By Jon Davies, CEO, Australian Constructors Association

“Whilst there are challenges in the infrastructure market, today, we’re confident that we’ll be able to attract the very best workers so that it’s delivered, and it will be a quality outcome for our state for generations.”

These are the words Queensland’s Energy Minister Mick de Brenni used when questioned about finding the necessary resources to construct two new pumped hydro projects in the State, but is he right to be confident? Will there be enough people to construct the growing pipeline of ‘new energy’ projects in Queensland and around the nation?

In October 2022, Infrastructure Australia, the government’s Infrastructure Advisor estimated that there was a shortage of 214,000 workers required to deliver the pipeline of infrastructure projects at that time and that by 2023 the demand for workers was expected to be double the available supply.

Australian State and Federal governments can’t just postpone the construction of new energy projects as they have made firm commitments to support decarbonisation.  Crucially, this growing investment in new energy coincides with record levels of investment in transport infrastructure which is needed to improve the competitiveness of the nation and military infrastructure that is required to improve the defence of the nation. This situation is further exacerbated in Minister De Brenni’s home state of Queensland where there will be an additional investment of $7Bn in infrastructure for another immovable deadline, the 2032 Olympic games.

For an industry used to boom, and bust cycles, it is also worth noting that this investment boom is different from previous booms in that a large proportion of the spend is happening in metropolitan areas. This is making it even more difficult than usual to find people willing to supplement local workers in order to construct large projects in regional areas, the types of projects being constructed by the Department of Defence as well as new energy projects.

So, what is the solution?

Despite growing calls to cancel or defer infrastructure investment there are limited obvious opportunities to do so that have consequences that are worse than the problem we are trying to solve (resource availability).

The historical response to this problem is to look to skilled migrants to fill the gap but there are a number of reasons why this won’t work and could actually exacerbate the problem of skills shortages.

Firstly, Australia is not the attractive destination for migrants that it once was. We made it very difficult for people to leave the country during COVID and we have an extremely high cost of living. Secondly, the competition for skilled migrants is red hot. Every other major country is spending big on infrastructure and new energy in particular.

Finally, we are already struggling to house our current population. Where will we house the migrants required to address the skills shortages in construction and other industries? If we have to build even more accommodation and infrastructure, this will only increase the demand for skilled resources.

So, if skilled migration is not the answer, what is?

The only silver bullet to address our skills deficit is improved productivity. We need to find ways to do more with the resources we already have.

The good news is there is plenty of scope to do this. If we could close the gap in productivity growth between construction and other major industries over the last thirty years, we could be saving $58Bn every year or, potentially more importantly, we could be constructing the planned pipeline of projects without the need for any additional resources.

So, how do we do this, particularly in regional areas?

At a holistic level, we need to look at adopting a more programmatic approach to construction. This means bundling projects that require similar skills and delivering them in a way that evens out resource requirements. By doing this, there will be more certainty for investment in local capability, an increased focus on skills development and, increased certainty for investment in offsite manufacturing capabilities. Design for Manufacturing and Assembly (DFMA) This has the potential to not only improve productivity but also increase construction reliability.

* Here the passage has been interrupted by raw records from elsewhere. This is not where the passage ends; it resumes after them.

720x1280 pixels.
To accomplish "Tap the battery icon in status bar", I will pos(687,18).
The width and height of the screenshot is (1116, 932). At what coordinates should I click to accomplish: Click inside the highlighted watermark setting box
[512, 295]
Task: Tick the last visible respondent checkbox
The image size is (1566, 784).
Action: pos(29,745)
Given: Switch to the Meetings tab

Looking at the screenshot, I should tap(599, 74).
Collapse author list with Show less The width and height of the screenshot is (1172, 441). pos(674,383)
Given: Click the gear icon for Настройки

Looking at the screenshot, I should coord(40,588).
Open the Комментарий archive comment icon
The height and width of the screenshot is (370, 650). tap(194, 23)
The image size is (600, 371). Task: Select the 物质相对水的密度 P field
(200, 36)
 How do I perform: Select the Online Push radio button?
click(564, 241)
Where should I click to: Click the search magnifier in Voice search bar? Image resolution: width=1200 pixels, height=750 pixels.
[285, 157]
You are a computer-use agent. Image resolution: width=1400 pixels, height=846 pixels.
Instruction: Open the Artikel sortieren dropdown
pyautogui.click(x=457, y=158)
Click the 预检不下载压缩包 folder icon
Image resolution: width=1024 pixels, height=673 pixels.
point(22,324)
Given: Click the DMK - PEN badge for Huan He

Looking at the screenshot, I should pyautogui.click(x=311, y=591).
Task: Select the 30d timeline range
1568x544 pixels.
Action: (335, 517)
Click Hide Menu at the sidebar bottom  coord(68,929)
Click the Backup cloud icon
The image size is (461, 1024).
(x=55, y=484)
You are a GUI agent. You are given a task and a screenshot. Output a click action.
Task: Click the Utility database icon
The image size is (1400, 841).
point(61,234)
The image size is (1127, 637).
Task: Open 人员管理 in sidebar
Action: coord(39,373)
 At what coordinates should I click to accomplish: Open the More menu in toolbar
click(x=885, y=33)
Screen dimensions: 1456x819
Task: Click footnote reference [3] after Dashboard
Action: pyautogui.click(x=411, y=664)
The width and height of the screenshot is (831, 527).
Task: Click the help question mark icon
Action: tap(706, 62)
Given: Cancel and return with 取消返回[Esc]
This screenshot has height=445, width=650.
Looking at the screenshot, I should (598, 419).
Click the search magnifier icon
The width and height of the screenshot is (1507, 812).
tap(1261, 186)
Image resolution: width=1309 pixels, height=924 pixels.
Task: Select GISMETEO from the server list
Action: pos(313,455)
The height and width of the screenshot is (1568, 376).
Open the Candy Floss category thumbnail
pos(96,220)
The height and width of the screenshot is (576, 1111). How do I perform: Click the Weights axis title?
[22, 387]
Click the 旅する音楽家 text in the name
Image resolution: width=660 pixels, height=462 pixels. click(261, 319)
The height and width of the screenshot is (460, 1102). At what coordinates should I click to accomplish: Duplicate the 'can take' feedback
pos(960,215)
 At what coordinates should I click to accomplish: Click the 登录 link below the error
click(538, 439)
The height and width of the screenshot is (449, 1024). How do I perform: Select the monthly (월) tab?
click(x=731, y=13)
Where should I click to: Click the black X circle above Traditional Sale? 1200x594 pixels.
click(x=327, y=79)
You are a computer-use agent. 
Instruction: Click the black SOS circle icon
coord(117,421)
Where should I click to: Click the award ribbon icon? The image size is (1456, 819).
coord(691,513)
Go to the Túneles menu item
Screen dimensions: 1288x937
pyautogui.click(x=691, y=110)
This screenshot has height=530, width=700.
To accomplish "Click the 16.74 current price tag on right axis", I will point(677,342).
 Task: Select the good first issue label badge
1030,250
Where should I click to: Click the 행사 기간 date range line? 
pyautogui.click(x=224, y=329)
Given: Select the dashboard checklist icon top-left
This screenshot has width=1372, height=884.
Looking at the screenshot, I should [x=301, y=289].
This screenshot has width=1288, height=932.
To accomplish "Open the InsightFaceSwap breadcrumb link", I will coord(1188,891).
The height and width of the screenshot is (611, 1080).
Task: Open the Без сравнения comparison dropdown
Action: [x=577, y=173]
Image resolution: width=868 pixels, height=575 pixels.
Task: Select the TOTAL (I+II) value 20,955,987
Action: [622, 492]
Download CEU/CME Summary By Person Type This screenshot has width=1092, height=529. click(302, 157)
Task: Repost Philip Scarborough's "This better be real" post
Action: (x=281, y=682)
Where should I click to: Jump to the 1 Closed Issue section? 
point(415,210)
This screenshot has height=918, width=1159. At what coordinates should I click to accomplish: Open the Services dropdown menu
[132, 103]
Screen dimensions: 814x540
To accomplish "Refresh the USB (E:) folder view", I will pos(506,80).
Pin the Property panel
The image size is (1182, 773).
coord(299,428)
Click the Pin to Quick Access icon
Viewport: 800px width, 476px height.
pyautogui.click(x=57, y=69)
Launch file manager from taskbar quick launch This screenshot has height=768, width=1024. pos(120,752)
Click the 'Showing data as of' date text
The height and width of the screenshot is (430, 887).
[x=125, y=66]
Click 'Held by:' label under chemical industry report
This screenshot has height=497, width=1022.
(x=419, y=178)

There are of course a myriad of other opportunities to improve industry productivity, most of which are well known and have been around for many years. Now is the time for a collective approach to finally realise them.

If we can address our productivity problem, the construction industry can truly become a field of dreams where we have enough resources to build the new energy projects we need to meet our environment commitments and at the same time, construct the infrastructure we need to become more competitive as a nation. Become more productive and we can build it all!